We have a powerflex 4 drive that started giving the F5 fault (overvoltage). Long story short replacing the motor stopped us from getting the fault.
But everything I read about overvoltage faults is related to deceleration and/or braking be it dynamic or regenerative.
It only faulted out once it got the start/run signal. Which would lead me to believe this happens on the acceleration side.
I just haven’t be able to find a solid theory to explain this.
I would appreciate any help or light anyone can shed on this for me.
My mind is driving me crazy trying to explain this.
Thank you in advance!
AC Motors’ stators are big coils. Imagine a flaky connection in your motor, or a crack developing in the winding. Such that thermal stress opens it. Imaging a high current pulse from the drive getting interrupted by such a crack opening. What happens to the flyback from the current in the coils?
Ground fault in the motor, I’d say. If you have a phase going to ground the voltage between the other winding and ground and you have a floating ground (delta power bus for example) or a high resistance ground, then the voltage on the other legs will actually spike up in reference to ground.
This can happen on either side of the inverter. An old place I worked at in a previous life had a delta bus. If a tank heater on one end of the plant would short to ground (being in a liquid) it would fault an induction heater at the other end of the plant for DC bus voltage. Technically, it would have had an effect on everything on that substation if it was using ground as a reference.
Delta. good for submarines, not always so good for factories.
@JordanCClark but those drives have a ground fault. Why would it trigger the overvoltage vs the ground fault?
@pturmel I’m not familiar with term flyback. I did some quick googling. Not sure if the motor has one inside, i’d have to crack it open. I assume if there is one in the VFD it is okay, because it was not replaced. unless it is wearing out. I’ll have to research more on how to find and test that for this.
@JordanCClark if im not mistaken the bus is in the vfd which was not replaced. the other drives in the same panel experience no issues.
It’s not a thing. It is a phenomenon that happens when a circuit containing an inductor is broken when the inductor is carrying an non-zero current. At the very least you get arcing at the break. It takes high voltage to initiate the arc. The sum of the voltage drops around the circuit still has to be zero, so that high voltage gets reflected elsewhere in the circuit.
Note that in real life, the arc doesn’t have to jump the break. It can jump to adjacent coils or to the motor frame. That greatly complicates the mesh of possibilities and expands the freakiness quotient.

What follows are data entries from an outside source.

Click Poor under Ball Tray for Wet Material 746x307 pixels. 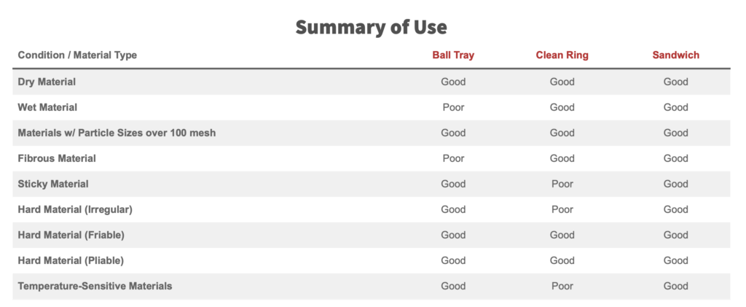(453, 108)
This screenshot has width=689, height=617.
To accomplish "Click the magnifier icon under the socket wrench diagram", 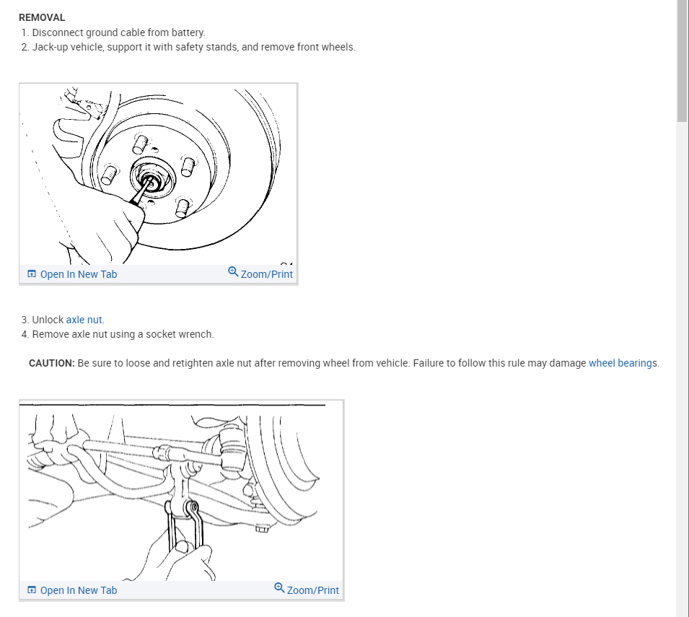I will click(x=279, y=587).
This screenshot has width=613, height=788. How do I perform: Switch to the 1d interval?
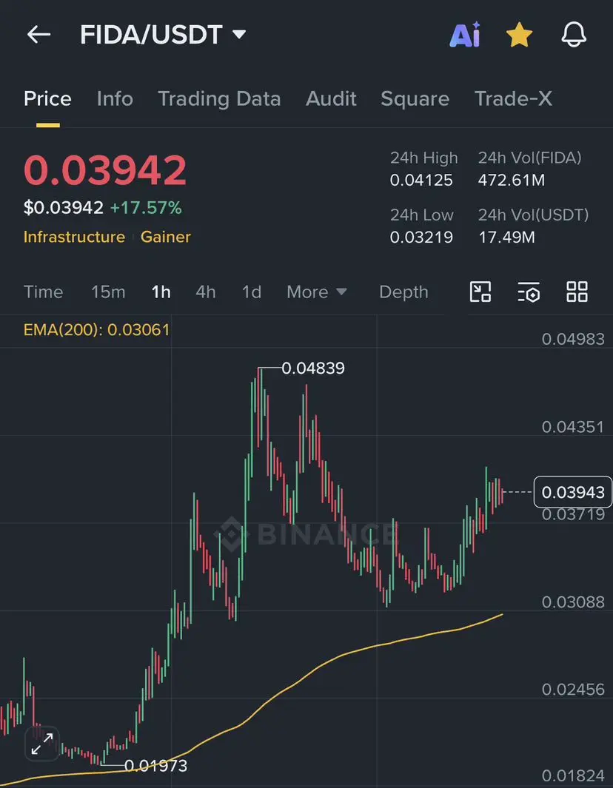pyautogui.click(x=252, y=292)
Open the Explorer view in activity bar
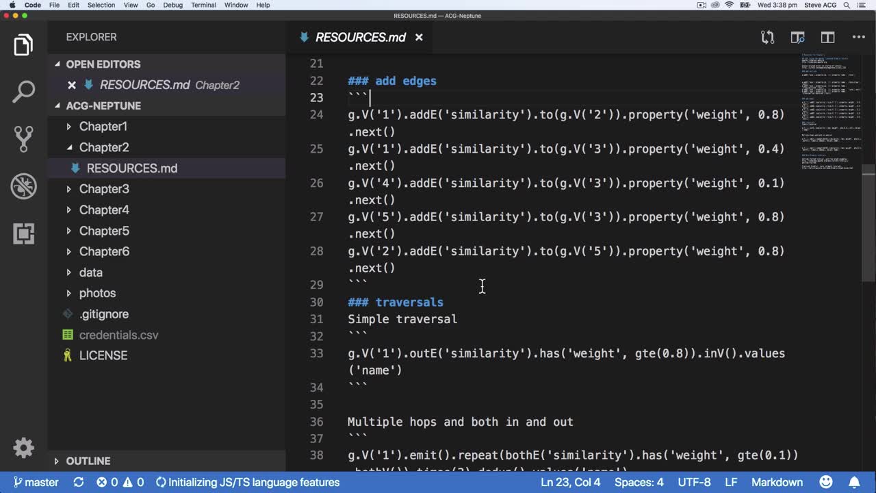 [x=23, y=45]
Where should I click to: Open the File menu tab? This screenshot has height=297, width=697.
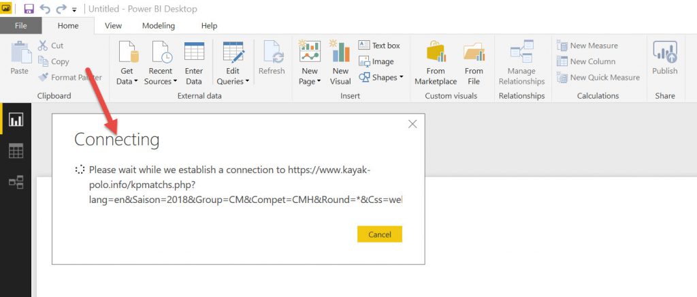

I was talking about your incoming power. But, nonetheless, if your ground is floating, regardless of the type your incoming power is, will affect the DC bus in the VFD. It’s just more noticeable in delta power systems.
This makes more sense to me now. Probably not worth the investigation. But this settles my mind and makes the “troubleshooting” easier.
Thank you both for your help and understanding
I was going to say that if you have an insulation tester you can use on the motor, that may give you some clues too
Psst, pick this up during the black Friday sale. It’s got a good mix of concepts presented in an accessible way. Forums are cool but books are better .
@JordanCClark thanks just ordered one.
@bmusson Do you have this book? And does it cover this specific thread/question?
There’s nothing in the book *specifically *about ground faults causing voltage spikes, but I think the sections on inductance and AC motor operating principles would help with getting a general intuition for why it happens.